Constant Change and Eternal Immutability – Gallery Reopens with Lenke Szilágyi's Exhibition

Author(s): 
Blinken OSA

On July 17, the Archive's gallery space reopens, presenting the exhibition POST-SOVIET – Photos by Lenke Szilágyi 1990–2002. Lenke Szilágyi (who has also been working as a photo-archivist in the Archives for a number of years) has regularly traveled to the (former) Soviet Union, witnessing and documenting the fall of Communism and Post-Soviet realities. Her photos are sensitive imprints of an era of constant change and a territory of eternal immutability.

Moscow, 1990
(Photo: Lenke Szilágyi)

The exhibition is the first major presentation of this collection. Lenke Szilágyi's lyrical reports (and the diary she kept during this journey) reflect her deep understanding of country life and of the local people. In an interview Szilágyi said that in Russia people still consider photography as a friendly gesture. Indeed, her subjects seem entirely unaffected by her camera’s gaze, while many of them respond warmly to it. Or, as Endre Kukorelly put it in his opening remarks to the show: "Has hospitality prevailed after all? In the Soviet Union, wrote André Gide, entering into contact with locals is as easy, informal, deep, and warm, as nowhere else. Locals are open, unreflected, and deeply hurt about the ungratefulness of those insignificant, silly nations toward the great and benevolent Russian people, despite all the care they had received."

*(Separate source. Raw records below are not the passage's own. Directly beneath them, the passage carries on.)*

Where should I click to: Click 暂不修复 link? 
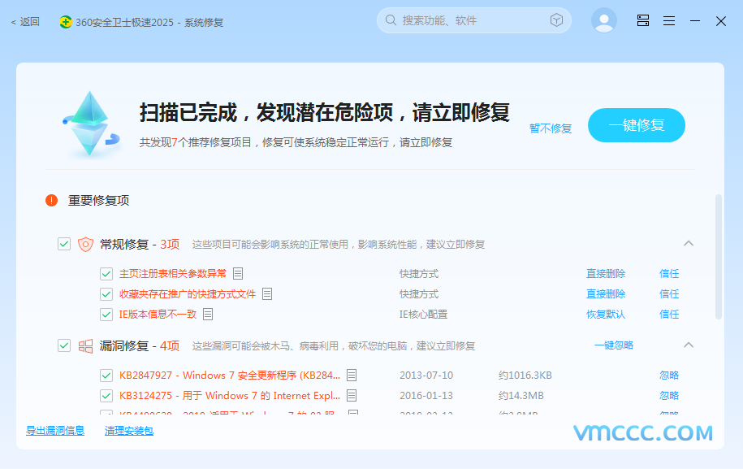click(x=551, y=128)
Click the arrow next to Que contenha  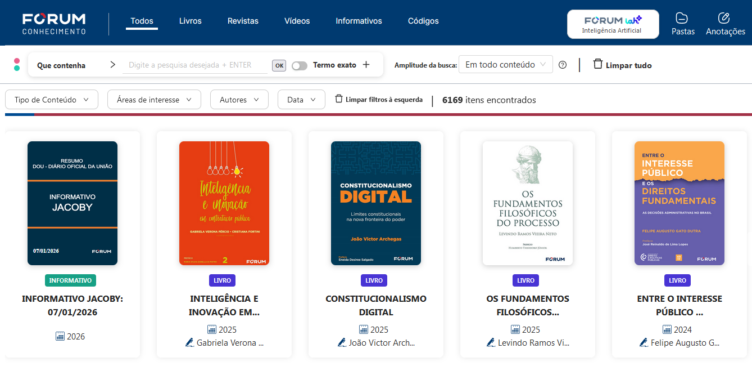point(112,65)

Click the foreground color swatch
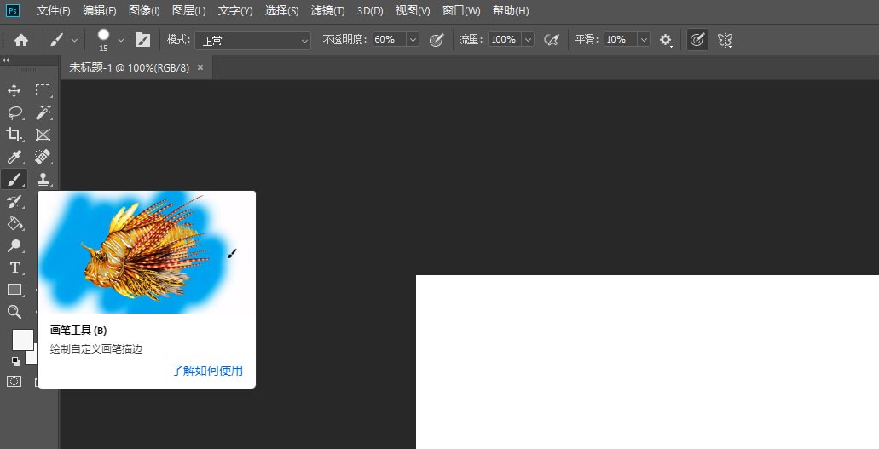[x=21, y=339]
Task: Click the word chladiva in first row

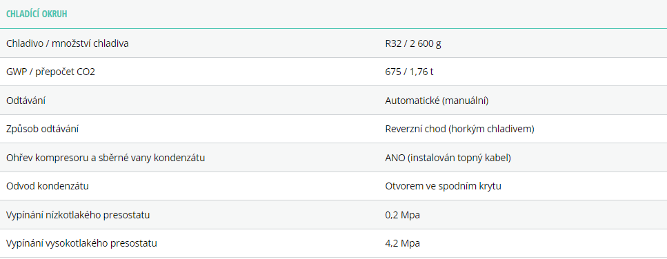Action: coord(110,43)
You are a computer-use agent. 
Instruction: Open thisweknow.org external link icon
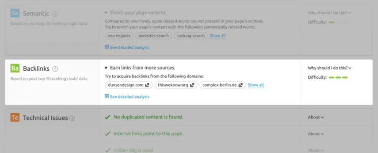(x=192, y=85)
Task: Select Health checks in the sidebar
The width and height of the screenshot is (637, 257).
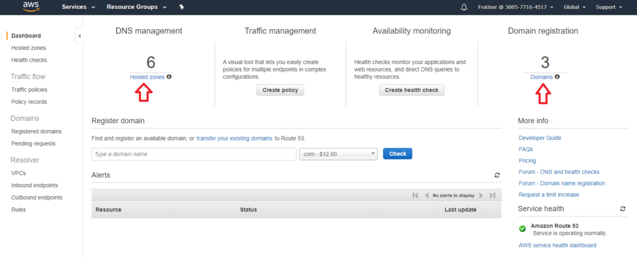Action: (x=29, y=60)
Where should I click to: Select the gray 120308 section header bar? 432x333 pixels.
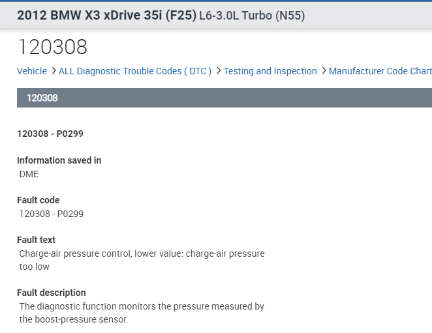224,98
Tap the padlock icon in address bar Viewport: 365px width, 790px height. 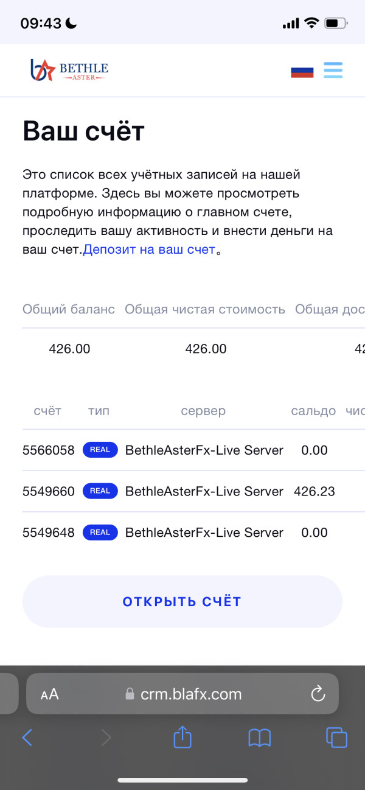tap(129, 694)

The exhibition also comprises Szilágyi's diary entries, which Kukorelly highlighted as well:

"As a photographer, obviously she can tell, whether her pictures are good. Can she, however, tell, how good her writings are? They are. Beautiful pictures, sincere and direct, amusing and painful, shocking, enlightening. 'Well, yes,' one can say, processing heavy works of art."

Sukhumi, 1991
(Photo: Lenke Szilágyi)

It was in 1990 that Lenke Szilágyi first travelled to Moscow, on an assignment for the samizdat journal Beszélő to cover the Helsinki Conference. A year later, she spent four months in the crumbling country in the company of a Hungarian Bulgakov-scholar and his friends. They stayed in Sukhumi on the Black Sea coast. In 1993, the Georgian-Abkhazian war prevented Szilágyi and her friends from returning to Sukhumi, so they spent one month on the Russian coast of the Black Sea, in Gelendzhik. Szilágyi returned in 1996 to war-torn Sukhumi under adventurous circumstances: using a fake passport, finding burnt-down houses and hardly any of her former friends in the once charming city. Kukorelly, too, shared personal memories on Sukhumi, from the 1970s and the 1980s:

"A Mediterranean Georgian-Abkhaz paradise. Cruise ships travelling between Batumi and Odessa, magnolias, palm trees, a monkey reservoir, a promenade with a 19th-century row of hotels in magnificent decay. I've spent months here, vacationing. Szilágyi's diary records how 'Olya from Leningrad was traveling on a trolleybus in Sukhumi in ’89 when Georgians boarded it and wanted to shoot the driver because he looked like an Abkhazian. A gun was pressed to his head and the only thing that saved his life was that he had his ID, which stated that he was Armenian.' According to Szilágyi, 'Olya said on the local TV channel that it would be better for Georgians and Abkhazians to get on well and live in peace with each other, as they used to; Georgians reacted by threatening to shoot her if she went on talking like that.' Ten years before that, I had spent months there, not noticing the hatred. And then they shot each other to pieces. They shot the monkey reservoir into pieces. The once-grandiose coastal hotels, the palm trees, and each bush in the botanic garden, one by one."